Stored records
━━━━━━━━━━━━━━━━━━━━
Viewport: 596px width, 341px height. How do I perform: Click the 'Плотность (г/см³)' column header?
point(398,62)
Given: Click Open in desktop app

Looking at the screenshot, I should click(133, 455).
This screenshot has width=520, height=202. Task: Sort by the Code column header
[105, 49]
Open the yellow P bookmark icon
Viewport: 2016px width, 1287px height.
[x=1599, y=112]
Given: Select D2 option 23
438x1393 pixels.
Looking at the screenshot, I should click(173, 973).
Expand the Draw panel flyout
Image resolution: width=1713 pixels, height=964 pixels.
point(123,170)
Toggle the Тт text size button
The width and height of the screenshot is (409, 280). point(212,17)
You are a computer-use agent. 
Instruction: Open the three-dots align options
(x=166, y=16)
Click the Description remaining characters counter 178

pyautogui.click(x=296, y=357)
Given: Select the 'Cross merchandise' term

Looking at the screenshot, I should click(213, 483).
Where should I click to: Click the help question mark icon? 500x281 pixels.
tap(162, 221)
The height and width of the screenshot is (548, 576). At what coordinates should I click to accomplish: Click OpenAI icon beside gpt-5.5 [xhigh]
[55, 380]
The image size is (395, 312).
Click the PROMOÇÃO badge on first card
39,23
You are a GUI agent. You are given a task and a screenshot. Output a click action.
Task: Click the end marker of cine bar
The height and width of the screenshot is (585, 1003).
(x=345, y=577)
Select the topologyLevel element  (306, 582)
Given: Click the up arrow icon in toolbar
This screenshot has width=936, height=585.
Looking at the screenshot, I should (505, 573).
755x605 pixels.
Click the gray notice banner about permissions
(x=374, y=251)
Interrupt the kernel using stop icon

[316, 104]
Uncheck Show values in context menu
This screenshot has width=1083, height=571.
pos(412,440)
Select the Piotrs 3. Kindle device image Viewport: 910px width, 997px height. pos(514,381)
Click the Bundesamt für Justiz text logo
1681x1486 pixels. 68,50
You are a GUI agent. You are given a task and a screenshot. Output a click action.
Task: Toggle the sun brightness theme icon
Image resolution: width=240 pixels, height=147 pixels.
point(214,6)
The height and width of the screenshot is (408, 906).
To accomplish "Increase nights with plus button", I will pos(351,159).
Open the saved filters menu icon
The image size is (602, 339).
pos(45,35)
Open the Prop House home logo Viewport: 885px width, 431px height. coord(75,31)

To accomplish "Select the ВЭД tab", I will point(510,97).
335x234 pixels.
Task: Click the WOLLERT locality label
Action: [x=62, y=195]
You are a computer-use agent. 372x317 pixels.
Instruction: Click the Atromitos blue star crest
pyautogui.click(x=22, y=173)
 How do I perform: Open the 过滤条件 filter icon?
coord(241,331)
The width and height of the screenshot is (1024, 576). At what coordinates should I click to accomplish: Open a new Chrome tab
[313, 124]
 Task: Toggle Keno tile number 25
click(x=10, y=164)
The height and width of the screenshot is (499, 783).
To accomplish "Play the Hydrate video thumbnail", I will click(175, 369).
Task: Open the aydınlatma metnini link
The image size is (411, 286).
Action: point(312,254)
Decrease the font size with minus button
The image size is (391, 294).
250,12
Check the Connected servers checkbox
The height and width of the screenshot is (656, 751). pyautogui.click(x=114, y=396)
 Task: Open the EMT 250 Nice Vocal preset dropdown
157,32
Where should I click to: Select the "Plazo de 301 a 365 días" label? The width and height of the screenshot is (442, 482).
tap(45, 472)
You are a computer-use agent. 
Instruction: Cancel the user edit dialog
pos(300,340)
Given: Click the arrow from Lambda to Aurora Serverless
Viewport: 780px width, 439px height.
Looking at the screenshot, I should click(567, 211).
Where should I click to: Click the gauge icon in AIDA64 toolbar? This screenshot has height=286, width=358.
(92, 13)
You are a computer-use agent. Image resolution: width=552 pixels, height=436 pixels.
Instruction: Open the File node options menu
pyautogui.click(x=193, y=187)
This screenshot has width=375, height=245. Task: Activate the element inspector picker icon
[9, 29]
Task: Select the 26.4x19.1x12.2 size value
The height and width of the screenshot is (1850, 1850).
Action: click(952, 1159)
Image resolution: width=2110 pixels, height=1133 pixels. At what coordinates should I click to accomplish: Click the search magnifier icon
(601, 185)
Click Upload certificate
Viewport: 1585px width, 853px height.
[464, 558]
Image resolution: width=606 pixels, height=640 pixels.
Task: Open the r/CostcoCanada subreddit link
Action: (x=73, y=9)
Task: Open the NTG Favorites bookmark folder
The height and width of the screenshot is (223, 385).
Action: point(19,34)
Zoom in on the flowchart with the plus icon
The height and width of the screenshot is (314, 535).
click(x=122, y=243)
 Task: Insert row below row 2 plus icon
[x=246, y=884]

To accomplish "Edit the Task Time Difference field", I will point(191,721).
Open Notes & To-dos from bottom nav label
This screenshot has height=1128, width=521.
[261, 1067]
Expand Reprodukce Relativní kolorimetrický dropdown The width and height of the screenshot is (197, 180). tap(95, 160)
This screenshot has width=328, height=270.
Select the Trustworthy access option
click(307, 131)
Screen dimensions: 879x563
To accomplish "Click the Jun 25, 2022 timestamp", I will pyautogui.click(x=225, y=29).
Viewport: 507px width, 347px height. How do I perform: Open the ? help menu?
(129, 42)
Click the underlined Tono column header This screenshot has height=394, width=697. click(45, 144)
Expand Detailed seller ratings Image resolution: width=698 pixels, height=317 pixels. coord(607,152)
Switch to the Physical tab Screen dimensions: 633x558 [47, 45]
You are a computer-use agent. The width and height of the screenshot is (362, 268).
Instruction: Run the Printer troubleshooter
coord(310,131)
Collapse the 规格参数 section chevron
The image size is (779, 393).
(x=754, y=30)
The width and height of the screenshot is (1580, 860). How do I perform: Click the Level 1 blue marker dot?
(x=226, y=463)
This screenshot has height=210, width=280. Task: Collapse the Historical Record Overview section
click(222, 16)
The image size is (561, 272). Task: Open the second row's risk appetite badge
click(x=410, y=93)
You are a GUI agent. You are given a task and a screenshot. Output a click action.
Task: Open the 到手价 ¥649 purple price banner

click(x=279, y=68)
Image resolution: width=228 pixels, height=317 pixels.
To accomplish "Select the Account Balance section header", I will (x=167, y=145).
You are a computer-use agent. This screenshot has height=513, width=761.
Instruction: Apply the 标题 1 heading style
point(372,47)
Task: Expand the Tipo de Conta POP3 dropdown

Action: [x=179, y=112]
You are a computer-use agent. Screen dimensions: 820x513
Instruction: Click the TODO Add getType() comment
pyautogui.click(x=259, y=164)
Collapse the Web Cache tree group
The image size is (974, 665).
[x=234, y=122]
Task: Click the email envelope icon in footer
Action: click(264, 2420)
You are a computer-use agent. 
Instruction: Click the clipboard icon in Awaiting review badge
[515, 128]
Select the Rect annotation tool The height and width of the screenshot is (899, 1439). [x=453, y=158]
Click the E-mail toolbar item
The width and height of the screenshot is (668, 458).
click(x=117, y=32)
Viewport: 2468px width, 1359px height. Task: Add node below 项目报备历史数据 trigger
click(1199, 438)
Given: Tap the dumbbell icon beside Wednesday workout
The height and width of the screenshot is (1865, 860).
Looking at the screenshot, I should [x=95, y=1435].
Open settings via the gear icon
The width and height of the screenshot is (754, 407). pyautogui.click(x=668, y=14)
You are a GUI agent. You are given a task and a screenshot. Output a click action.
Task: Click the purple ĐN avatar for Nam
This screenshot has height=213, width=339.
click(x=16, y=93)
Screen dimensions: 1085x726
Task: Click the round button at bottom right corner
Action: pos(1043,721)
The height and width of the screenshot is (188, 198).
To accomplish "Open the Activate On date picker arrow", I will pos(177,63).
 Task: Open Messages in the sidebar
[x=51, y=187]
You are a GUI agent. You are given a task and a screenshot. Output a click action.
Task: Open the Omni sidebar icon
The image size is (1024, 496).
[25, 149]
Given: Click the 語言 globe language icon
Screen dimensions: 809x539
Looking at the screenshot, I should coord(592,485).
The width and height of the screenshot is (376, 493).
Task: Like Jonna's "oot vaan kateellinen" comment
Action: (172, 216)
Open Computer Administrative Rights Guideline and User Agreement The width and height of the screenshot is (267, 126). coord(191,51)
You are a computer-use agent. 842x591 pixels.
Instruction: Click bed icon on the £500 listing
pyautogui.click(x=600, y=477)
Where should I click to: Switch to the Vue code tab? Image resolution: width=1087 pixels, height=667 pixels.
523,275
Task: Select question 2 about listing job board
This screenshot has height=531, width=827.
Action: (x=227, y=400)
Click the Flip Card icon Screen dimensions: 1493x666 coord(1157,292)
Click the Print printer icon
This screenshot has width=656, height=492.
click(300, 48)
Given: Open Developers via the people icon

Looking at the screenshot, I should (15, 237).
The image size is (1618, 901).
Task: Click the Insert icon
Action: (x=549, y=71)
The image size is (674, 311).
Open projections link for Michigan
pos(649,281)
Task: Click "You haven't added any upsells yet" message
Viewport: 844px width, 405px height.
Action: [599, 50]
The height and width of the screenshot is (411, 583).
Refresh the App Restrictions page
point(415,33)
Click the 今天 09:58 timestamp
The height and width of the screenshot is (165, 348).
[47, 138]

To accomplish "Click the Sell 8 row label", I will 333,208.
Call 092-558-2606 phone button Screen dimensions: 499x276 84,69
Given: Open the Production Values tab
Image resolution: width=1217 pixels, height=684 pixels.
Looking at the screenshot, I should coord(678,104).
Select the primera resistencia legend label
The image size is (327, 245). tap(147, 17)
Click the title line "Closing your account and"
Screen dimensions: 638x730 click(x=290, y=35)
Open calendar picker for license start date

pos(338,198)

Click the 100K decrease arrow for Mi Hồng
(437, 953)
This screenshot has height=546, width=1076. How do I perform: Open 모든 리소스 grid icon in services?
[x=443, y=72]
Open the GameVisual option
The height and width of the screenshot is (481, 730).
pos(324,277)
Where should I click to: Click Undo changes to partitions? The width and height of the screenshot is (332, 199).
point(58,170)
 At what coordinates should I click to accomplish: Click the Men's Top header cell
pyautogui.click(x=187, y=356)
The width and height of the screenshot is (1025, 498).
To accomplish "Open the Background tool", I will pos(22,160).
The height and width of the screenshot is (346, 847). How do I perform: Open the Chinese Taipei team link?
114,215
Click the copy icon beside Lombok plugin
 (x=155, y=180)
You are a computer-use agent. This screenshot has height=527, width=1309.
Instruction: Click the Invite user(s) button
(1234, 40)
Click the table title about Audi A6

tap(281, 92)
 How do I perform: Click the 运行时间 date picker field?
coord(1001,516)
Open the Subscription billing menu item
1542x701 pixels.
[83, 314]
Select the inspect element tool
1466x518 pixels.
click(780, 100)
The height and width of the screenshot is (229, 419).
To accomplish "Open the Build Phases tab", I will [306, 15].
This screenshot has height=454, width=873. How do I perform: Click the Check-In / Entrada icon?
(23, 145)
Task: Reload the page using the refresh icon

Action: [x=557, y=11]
━━━━━━━━━━━━━━━━━━━━
#### The problem:
Can you repeat the data starting at the line containing "Decrease the font size with minus button" and ending at the line containing "pos(300,340)", switching "Cancel" to "Close" and leaving everything else unchanged?

#### Written reply:
Decrease the font size with minus button
The image size is (391, 294).
250,12
Check the Connected servers checkbox
The height and width of the screenshot is (656, 751). pyautogui.click(x=114, y=396)
 Task: Open the EMT 250 Nice Vocal preset dropdown
157,32
Where should I click to: Select the "Plazo de 301 a 365 días" label? The width and height of the screenshot is (442, 482).
tap(45, 472)
You are a computer-use agent. 
Instruction: Close the user edit dialog
pos(300,340)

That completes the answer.